═══ Supplied records

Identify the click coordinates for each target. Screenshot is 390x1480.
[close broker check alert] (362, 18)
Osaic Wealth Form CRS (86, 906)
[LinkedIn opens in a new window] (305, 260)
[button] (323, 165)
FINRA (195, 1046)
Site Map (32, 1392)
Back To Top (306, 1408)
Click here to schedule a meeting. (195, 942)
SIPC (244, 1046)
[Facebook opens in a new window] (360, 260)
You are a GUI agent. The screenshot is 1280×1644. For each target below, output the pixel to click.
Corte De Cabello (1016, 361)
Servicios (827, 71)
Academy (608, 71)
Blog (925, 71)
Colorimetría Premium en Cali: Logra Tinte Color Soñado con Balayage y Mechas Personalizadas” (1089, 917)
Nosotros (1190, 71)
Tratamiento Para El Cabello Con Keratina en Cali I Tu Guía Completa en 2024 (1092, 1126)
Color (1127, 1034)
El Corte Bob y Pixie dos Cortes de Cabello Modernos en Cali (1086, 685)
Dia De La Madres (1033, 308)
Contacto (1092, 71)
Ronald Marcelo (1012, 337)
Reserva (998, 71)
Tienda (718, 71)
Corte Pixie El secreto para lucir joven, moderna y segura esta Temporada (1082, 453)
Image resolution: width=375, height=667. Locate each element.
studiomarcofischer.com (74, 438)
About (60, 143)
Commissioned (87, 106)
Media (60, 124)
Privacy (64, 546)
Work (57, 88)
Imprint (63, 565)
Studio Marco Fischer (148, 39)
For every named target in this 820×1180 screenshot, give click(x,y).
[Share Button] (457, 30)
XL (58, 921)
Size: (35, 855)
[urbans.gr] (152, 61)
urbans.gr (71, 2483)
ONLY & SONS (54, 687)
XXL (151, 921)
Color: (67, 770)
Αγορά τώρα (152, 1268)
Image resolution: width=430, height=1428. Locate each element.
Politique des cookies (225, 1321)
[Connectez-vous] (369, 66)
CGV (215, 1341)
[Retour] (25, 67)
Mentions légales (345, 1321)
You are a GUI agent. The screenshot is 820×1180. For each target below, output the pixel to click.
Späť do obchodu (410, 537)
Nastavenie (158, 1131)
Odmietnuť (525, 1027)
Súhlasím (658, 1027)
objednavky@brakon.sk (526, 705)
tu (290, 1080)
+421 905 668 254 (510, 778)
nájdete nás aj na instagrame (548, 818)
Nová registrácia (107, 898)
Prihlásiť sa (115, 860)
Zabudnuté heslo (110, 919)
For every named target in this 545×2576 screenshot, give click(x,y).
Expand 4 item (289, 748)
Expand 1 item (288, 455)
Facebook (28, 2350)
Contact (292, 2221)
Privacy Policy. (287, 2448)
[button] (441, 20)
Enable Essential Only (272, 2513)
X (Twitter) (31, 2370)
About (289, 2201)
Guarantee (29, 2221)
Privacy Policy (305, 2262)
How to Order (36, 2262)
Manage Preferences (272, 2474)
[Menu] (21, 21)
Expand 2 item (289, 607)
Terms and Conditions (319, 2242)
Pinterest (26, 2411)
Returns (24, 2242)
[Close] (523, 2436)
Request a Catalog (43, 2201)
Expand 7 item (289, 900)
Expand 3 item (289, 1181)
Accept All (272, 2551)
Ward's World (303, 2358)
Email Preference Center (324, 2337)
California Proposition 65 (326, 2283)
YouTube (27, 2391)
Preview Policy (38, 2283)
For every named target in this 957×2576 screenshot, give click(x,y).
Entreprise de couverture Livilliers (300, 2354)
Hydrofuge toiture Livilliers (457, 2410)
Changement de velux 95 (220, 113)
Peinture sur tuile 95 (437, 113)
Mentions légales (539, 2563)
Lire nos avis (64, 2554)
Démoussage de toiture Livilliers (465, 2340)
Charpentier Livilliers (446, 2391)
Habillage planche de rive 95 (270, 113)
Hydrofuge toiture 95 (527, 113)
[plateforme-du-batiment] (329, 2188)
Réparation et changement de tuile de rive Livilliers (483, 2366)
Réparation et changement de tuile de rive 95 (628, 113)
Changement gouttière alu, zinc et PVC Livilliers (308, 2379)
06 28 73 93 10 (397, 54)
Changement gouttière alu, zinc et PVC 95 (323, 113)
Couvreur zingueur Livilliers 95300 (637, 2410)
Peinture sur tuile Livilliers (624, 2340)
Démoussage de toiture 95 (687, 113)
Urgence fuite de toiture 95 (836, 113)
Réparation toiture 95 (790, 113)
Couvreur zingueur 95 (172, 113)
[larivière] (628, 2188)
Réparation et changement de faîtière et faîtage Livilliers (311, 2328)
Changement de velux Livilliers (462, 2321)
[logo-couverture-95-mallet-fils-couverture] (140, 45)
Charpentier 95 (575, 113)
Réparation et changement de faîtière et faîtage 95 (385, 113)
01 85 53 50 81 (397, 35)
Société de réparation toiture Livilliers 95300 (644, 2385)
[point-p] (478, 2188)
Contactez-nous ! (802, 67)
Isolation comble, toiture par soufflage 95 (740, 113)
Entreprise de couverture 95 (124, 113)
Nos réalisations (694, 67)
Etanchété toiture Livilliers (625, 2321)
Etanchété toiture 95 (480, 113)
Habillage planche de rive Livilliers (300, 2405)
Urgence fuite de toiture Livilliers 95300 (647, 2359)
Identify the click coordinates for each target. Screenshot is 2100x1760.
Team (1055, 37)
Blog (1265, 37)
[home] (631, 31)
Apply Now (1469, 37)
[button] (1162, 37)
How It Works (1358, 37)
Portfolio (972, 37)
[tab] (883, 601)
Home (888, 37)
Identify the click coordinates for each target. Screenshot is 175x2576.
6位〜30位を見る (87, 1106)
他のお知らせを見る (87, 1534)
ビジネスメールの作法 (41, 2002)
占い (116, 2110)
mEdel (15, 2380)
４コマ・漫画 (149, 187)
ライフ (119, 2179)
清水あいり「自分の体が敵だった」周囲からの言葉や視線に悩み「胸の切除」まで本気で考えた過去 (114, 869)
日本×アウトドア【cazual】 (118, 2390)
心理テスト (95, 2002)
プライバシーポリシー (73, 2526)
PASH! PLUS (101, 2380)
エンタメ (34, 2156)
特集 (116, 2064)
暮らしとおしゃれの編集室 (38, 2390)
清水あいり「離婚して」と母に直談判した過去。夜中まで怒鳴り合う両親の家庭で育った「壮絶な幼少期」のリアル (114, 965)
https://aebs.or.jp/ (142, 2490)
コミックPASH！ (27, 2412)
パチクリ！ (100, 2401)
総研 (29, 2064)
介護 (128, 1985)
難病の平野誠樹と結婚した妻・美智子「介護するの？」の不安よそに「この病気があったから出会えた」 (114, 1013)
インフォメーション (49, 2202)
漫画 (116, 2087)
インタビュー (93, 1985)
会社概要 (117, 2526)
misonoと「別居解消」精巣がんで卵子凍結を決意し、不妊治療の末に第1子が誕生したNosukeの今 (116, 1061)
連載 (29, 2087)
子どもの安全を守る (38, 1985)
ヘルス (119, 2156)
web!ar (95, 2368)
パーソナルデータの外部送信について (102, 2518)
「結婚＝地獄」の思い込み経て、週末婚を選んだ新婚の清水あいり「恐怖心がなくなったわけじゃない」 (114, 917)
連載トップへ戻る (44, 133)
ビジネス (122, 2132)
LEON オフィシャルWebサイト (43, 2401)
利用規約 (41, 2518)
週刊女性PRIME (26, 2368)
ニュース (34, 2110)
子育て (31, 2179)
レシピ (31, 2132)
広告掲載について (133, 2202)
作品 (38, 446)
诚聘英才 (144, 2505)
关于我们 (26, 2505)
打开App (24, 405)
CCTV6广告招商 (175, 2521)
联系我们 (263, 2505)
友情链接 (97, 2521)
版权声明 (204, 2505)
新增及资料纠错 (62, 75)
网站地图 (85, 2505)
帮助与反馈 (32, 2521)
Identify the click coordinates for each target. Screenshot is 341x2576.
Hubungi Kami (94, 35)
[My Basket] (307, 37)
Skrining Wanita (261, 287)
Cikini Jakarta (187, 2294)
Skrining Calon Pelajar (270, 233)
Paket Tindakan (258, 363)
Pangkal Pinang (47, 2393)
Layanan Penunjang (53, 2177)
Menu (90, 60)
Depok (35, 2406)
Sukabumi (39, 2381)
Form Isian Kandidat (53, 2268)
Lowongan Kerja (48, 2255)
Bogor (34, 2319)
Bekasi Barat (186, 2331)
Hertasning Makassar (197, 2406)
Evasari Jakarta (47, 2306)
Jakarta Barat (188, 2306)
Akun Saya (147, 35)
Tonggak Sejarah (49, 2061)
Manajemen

══════

Brief>
Copy out all lines from the records where the word "Skrining" appears.

Task result>
Skrining Wanita (261, 287)
Skrining Calon Pelajar (270, 233)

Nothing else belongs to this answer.